**WORK TO COMPLETE:** No picture belongs in the copy. Repeat each line below exactly.

**EXCERPTED DATA:**
┄┄┄┄┄┄┄┄┄┄
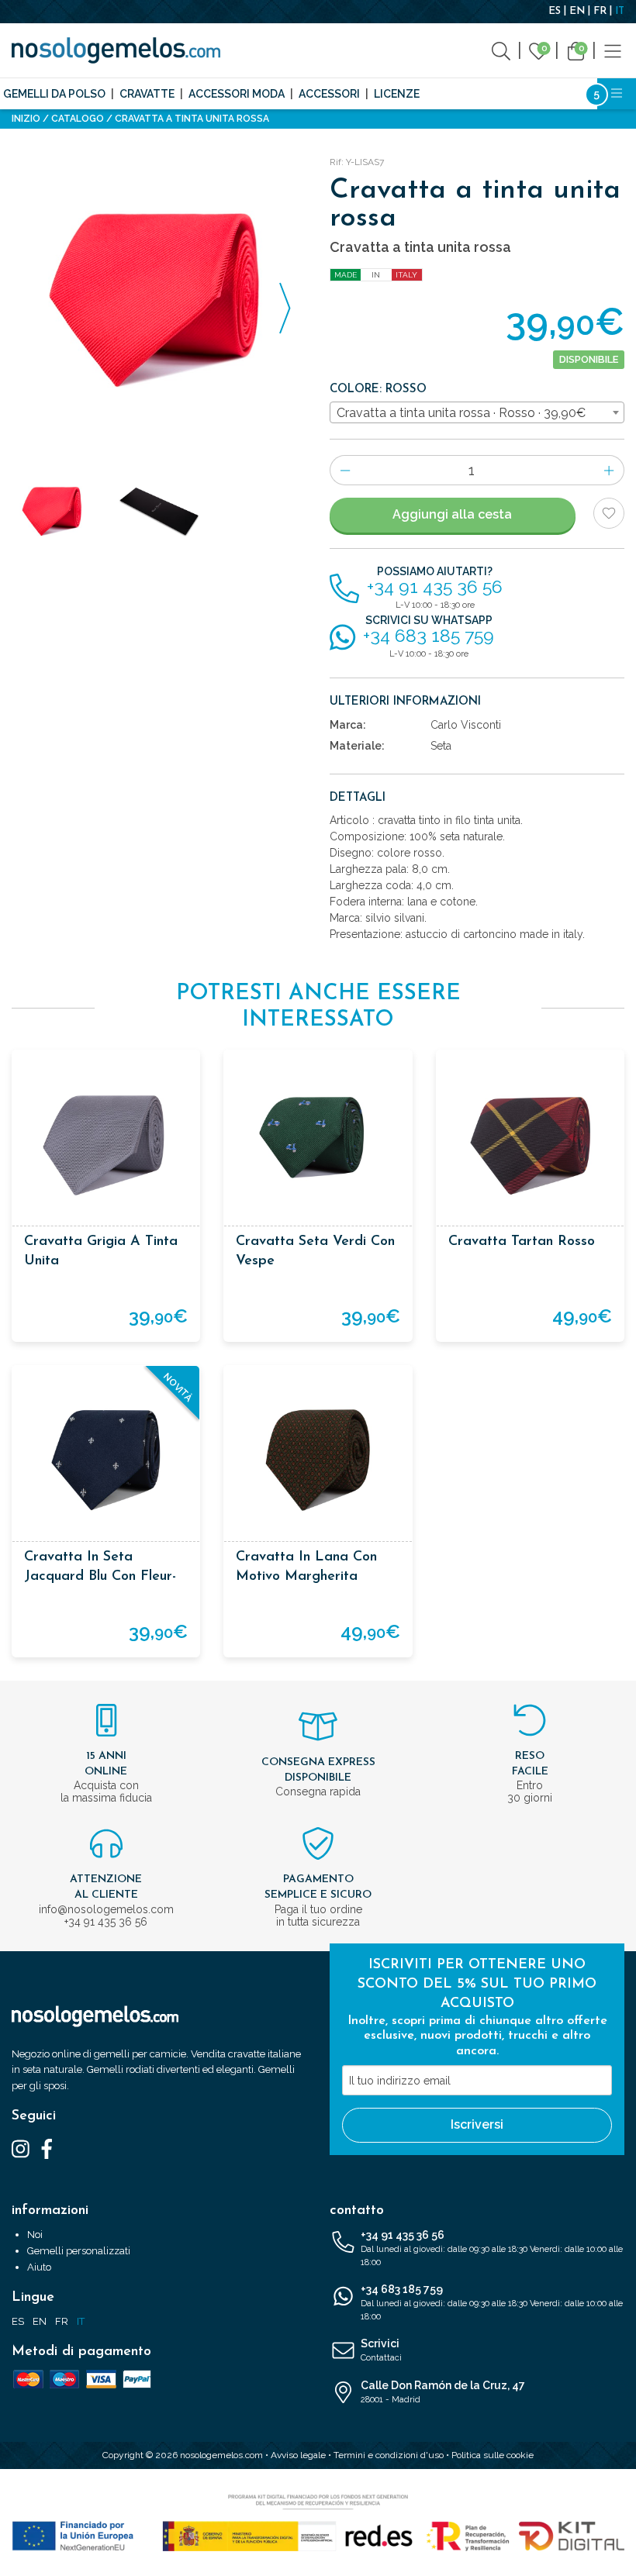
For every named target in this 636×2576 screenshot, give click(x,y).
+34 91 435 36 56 (492, 2248)
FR (600, 11)
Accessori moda (236, 94)
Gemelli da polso (54, 94)
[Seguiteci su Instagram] (20, 2148)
┄┄┄┄┄┄┄┄┄┄
**SOLUTION TO THE EXERCISE:**
For every named target in this 636×2576 screenshot, give click(x,y).
+34 91 435 36 56 (492, 2248)
FR (600, 11)
Accessori moda (236, 94)
Gemelli da polso (54, 94)
[Seguiteci su Instagram] (20, 2148)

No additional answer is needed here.